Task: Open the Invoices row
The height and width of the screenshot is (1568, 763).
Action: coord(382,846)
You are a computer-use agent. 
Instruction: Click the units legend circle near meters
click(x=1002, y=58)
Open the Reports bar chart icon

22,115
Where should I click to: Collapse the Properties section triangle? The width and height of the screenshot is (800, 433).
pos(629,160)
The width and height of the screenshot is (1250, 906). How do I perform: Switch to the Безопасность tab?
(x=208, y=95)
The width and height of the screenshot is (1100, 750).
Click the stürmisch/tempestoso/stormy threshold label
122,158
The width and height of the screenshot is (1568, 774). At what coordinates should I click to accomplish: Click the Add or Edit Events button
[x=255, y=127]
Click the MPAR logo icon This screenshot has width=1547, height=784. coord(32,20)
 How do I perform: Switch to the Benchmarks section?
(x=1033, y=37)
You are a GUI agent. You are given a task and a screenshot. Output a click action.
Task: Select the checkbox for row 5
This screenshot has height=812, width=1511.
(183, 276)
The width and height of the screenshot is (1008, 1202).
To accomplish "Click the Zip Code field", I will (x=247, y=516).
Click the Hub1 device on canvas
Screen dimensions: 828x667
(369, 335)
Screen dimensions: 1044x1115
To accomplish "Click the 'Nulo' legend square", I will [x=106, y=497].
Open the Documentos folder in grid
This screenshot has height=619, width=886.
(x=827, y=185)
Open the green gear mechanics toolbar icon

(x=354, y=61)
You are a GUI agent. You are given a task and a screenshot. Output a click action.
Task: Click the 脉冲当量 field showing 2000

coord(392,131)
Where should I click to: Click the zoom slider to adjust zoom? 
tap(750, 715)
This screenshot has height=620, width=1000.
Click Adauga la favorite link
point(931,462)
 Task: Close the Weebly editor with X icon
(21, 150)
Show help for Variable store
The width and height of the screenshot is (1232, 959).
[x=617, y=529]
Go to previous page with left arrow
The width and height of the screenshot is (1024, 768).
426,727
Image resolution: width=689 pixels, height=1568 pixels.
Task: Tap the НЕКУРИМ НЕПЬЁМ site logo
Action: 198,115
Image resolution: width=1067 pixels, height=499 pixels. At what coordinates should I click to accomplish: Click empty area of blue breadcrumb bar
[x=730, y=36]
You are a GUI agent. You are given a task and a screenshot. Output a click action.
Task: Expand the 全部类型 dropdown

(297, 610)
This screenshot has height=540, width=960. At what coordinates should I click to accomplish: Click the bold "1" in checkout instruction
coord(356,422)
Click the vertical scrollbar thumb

------------------------------------------------------------------------

-- Exercise objective --
Please give an exact copy of the lines above, beginning with the line containing "Task: Select the checkbox for row 5" and running through the line containing "Click the Hub1 device on canvas", and of no other lines.

-- Task output --
Task: Select the checkbox for row 5
This screenshot has height=812, width=1511.
(183, 276)
The width and height of the screenshot is (1008, 1202).
To accomplish "Click the Zip Code field", I will (x=247, y=516).
Click the Hub1 device on canvas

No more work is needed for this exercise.